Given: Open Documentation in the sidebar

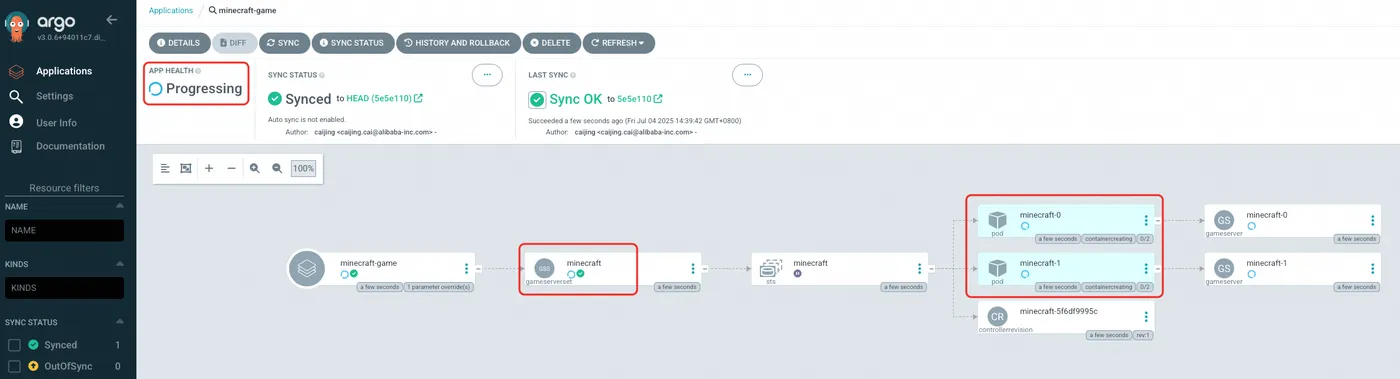Looking at the screenshot, I should click(70, 146).
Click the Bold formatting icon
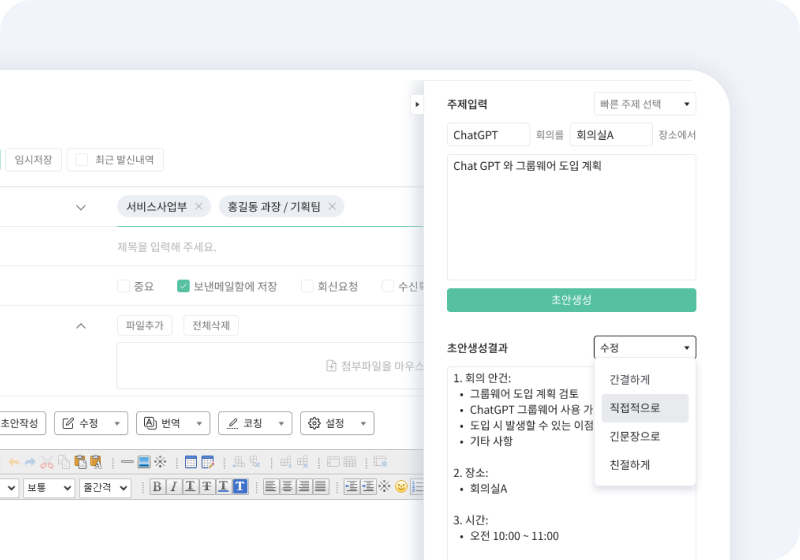The height and width of the screenshot is (560, 800). pyautogui.click(x=157, y=487)
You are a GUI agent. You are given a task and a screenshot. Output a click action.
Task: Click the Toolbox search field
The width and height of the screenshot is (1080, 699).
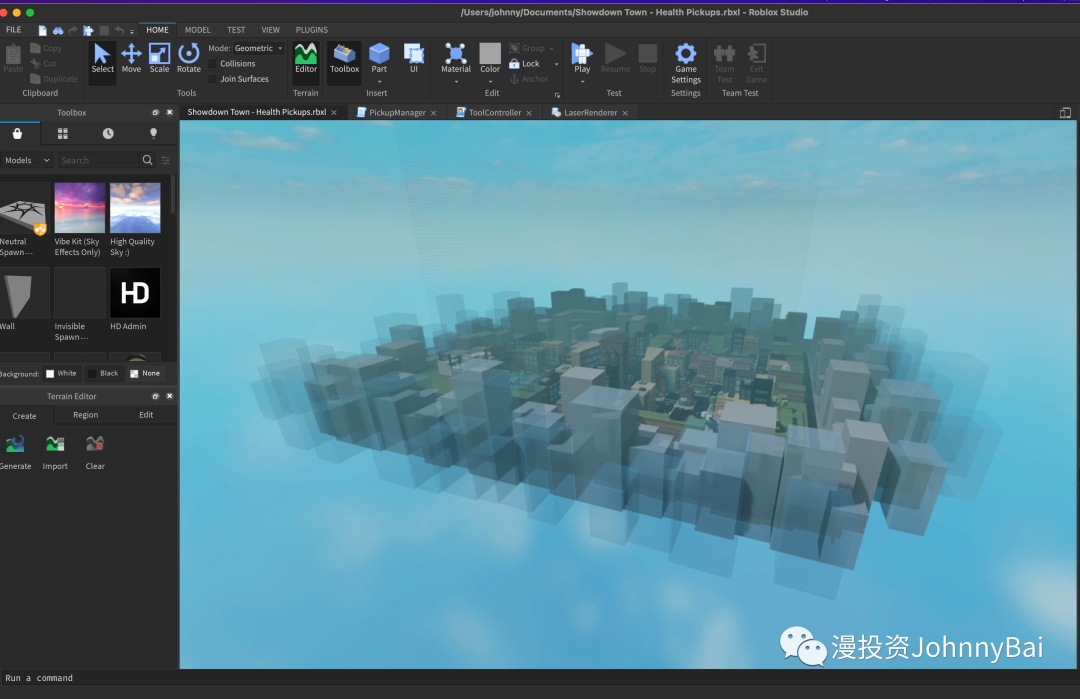pyautogui.click(x=98, y=160)
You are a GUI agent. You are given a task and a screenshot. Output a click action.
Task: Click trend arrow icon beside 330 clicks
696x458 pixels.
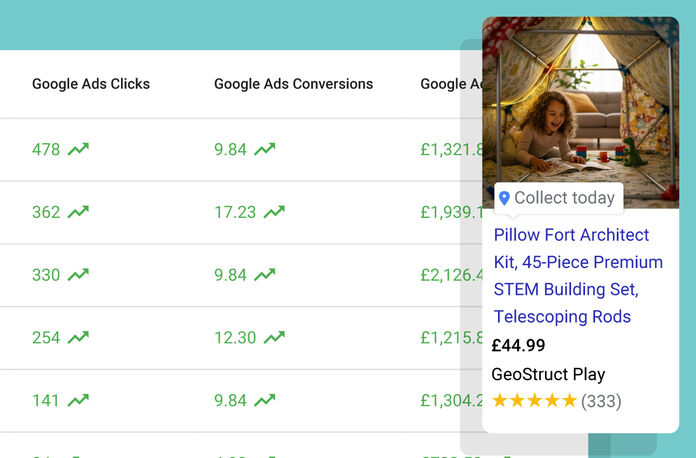coord(78,275)
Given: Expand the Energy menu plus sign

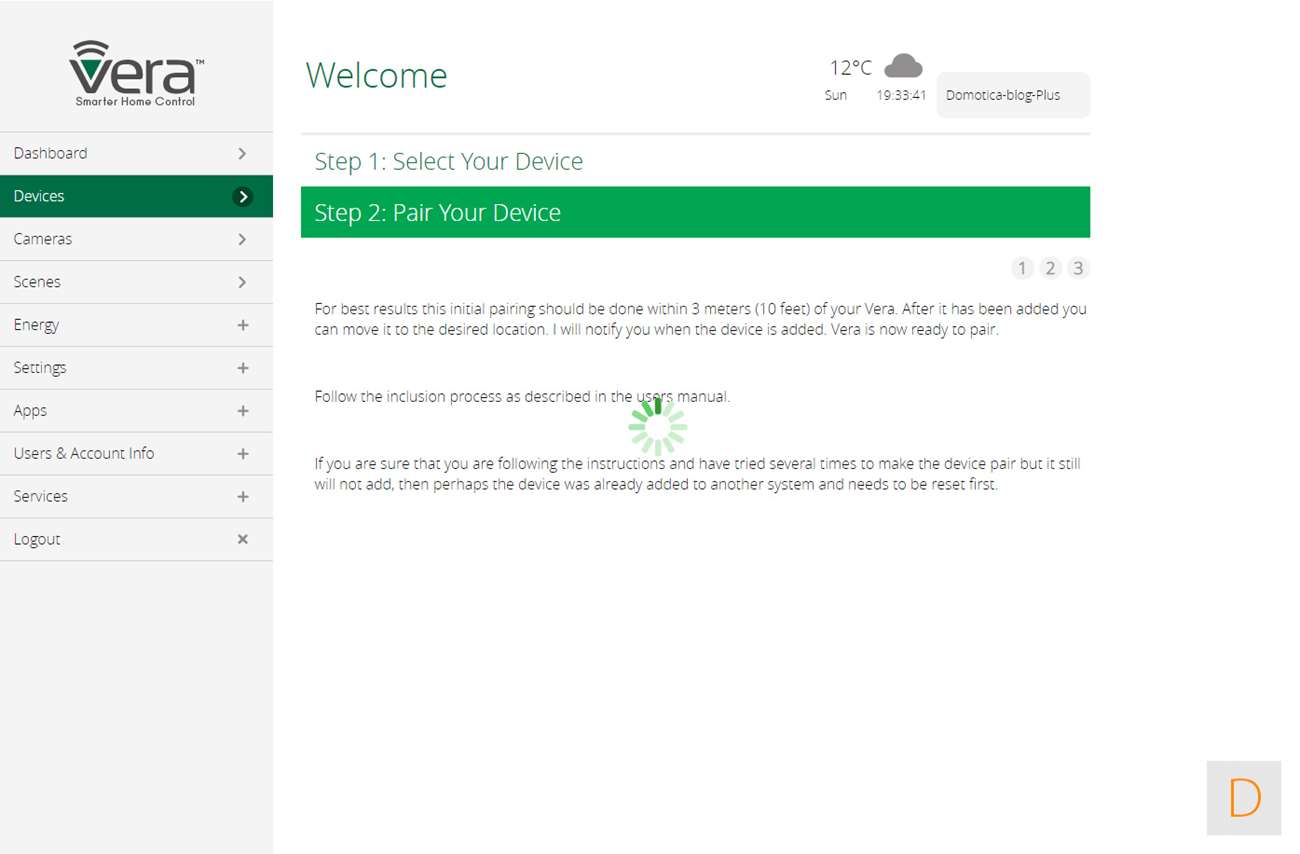Looking at the screenshot, I should coord(242,325).
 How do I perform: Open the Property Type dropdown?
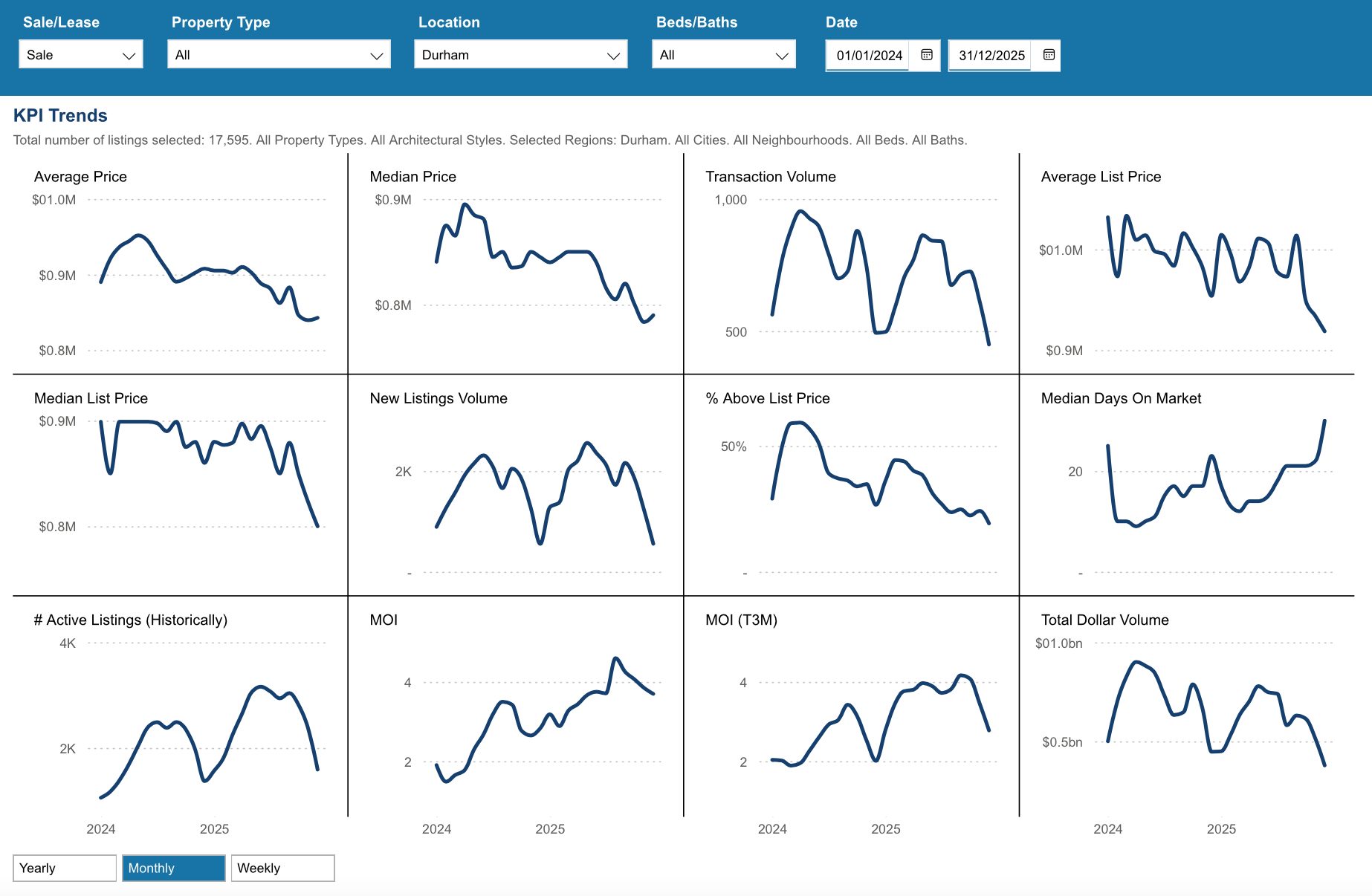(279, 55)
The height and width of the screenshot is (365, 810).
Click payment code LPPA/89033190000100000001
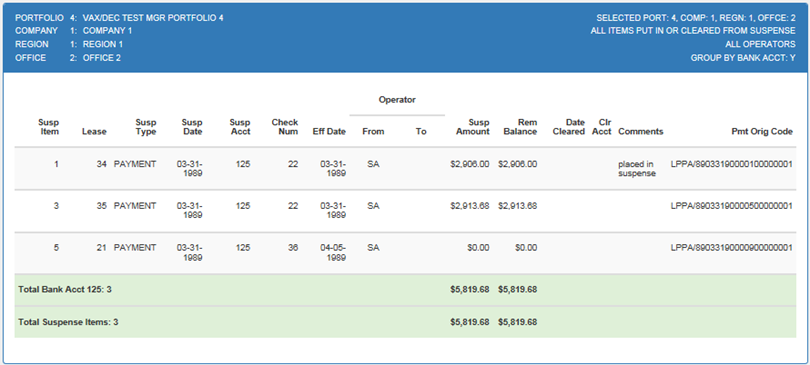pos(731,164)
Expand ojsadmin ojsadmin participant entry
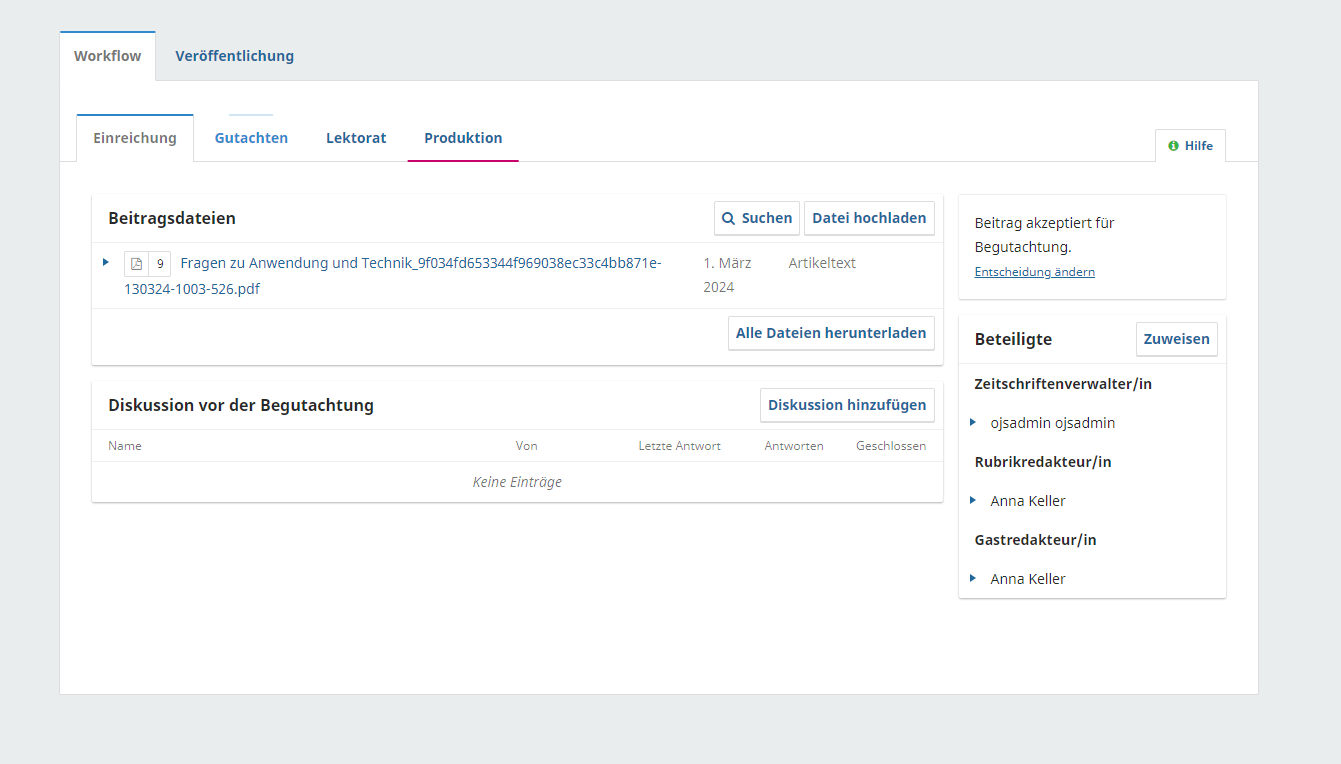1341x764 pixels. pos(973,422)
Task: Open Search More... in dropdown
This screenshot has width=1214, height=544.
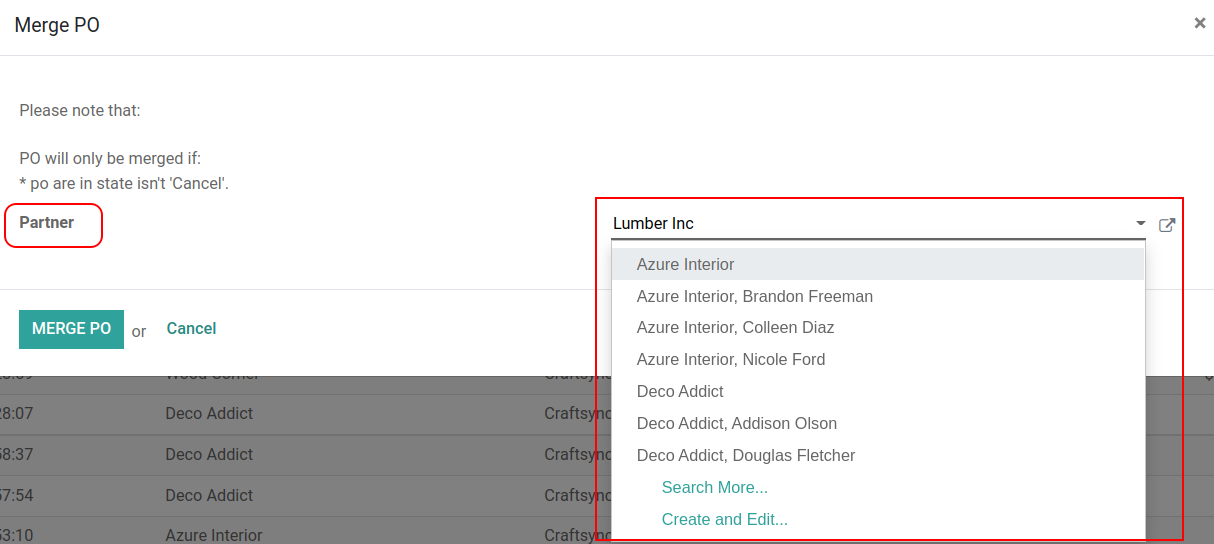Action: [x=714, y=488]
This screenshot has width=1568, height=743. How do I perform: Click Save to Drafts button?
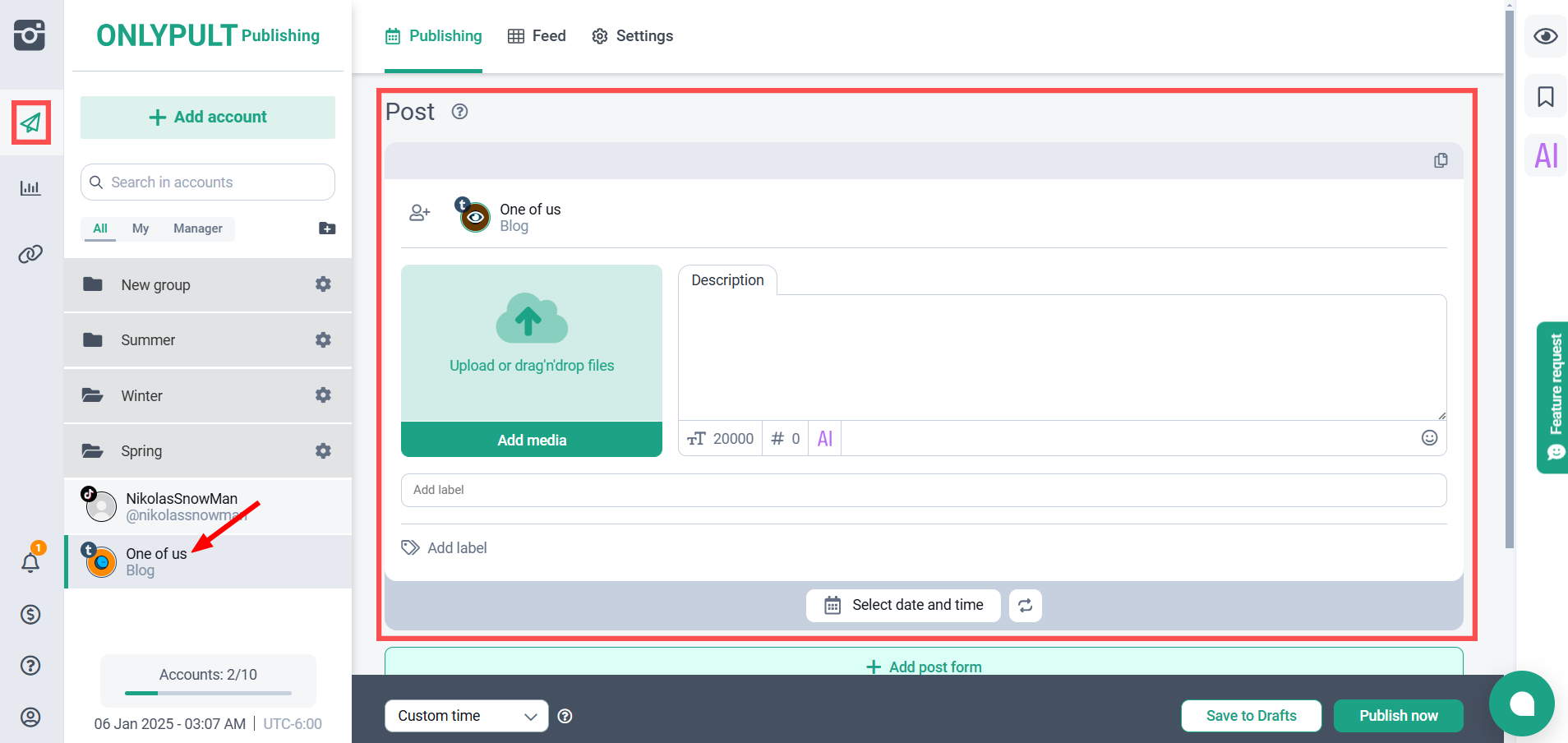click(x=1251, y=716)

● **Exercise**: A verbatim transcription of the listing is expected, with no pictures included.

● **Finished task**:
Given: Open Documentation in the sidebar

Looking at the screenshot, I should click(70, 146).
Click the Bold formatting icon
The height and width of the screenshot is (560, 800). pyautogui.click(x=157, y=487)
You are a GUI agent. You are given a task and a screenshot. Output a click action.
Task: Click the Toolbox search field
The width and height of the screenshot is (1080, 699).
pyautogui.click(x=98, y=160)
You are a GUI agent. You are given a task and a screenshot. Output a click action.
Task: Click trend arrow icon beside 330 clicks
696x458 pixels.
coord(78,275)
Given: Expand the Energy menu plus sign

Looking at the screenshot, I should coord(242,325).
 How do I perform: Open the Property Type dropdown?
(279, 55)
The height and width of the screenshot is (365, 810).
Click payment code LPPA/89033190000100000001
pos(731,164)
Expand ojsadmin ojsadmin participant entry
1341x764 pixels. pos(973,422)
Task: Open Search More... in dropdown
This screenshot has width=1214, height=544.
Action: [x=714, y=488]
This screenshot has width=1568, height=743. How do I perform: Click Save to Drafts button?
click(x=1251, y=716)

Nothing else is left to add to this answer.